O bom diabo na literatura de cordel

 

Cordel clássico de Leandro de Barros

Em O bom diabo na literarura de cordel (2019), Renata Siuda-Ambroziak chama atenção para a representação do diabo pelos poetas populares do Nordeste brasileiro.

Em suas 18 páginas, a autora se apoia em fragmentos de 9 cordéis para identificar o que nomeou de o "bom diabo". 

É curioso notar como nesta região marcada pelo catolicismo oficial e popular, o diabo aparece nos cordéis como amigo dos homens e companheiro em tempos de desgraça.

Como exemplo, a autora cita o folheto A peleja de Manoel Riachão com o diabo, de Leandro Gomes de Barros. O diabo é descrito num primeiro momento como grotesco para logo depois ser caracterizado como bom.

No folheto, O homem que falou com o diabo em Juazeiro, de João de Cristo Rei, o diabo se autorrepresenta como poderoso e maldoso, mas o poeta o descreve como misericordioso e humanitário.

Entretanto, o artigo de Siuda-Ambroziak carece de uma periodização histórica dessa imagem do "bom diabo". 

O leitor é levado a acreditar que essa é uma característica estrutural do simbolismo cordelista. 

Contudo, fiquei na dúvida se ela não teria variado no tempo e entre os estados de origem dos escritores.

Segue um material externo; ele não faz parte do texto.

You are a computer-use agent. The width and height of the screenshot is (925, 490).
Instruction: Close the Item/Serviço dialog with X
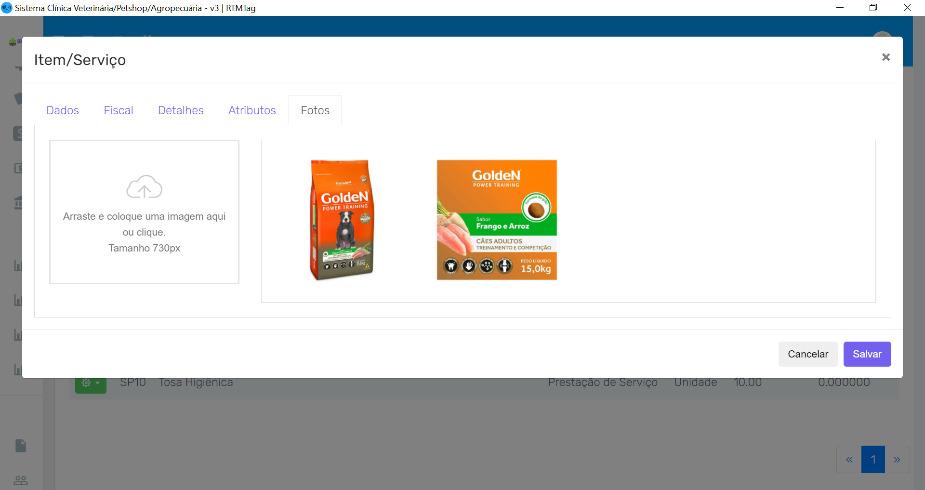pyautogui.click(x=885, y=58)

A autora conclui que a figura do diabo na literatura de cordel não obedece à caracterização unilateral de personificação do mal como na tradição judaico-cristã.

Ela argumenta, que isso se deve a outras influências culturais que formaram o catolicismo popular nordestino.

Contudo, a mais importante conclusão é o valor educativo das narrativas populares sobre o diabo.

Segundo a autora, existe uma "pedagogia do temor" nesses cordéis.

O objetivo das histórias sobre o diabo não é tanto o benefício de um pacto satânico, mas convencer o descrente a aceitar a fé cristã e o motivar a voltar à Igreja. 

Assim, mesmo com essa imagem do "bom diabo", a literatura de cordel contribui para a socialização de valores e crenças cristãs. 

O companheirismo satânico não é apologia de Lúcifer, mas convite ao rebanho do Senhor. 

Raphael Cruz


Referência

SIUDA-AMBROZIAK, Renata. O bom diabo na literarura de cordel. Fênix-Revista de História e Estudos Culturais, v. 16, n. 1, p. 1-18, 2019.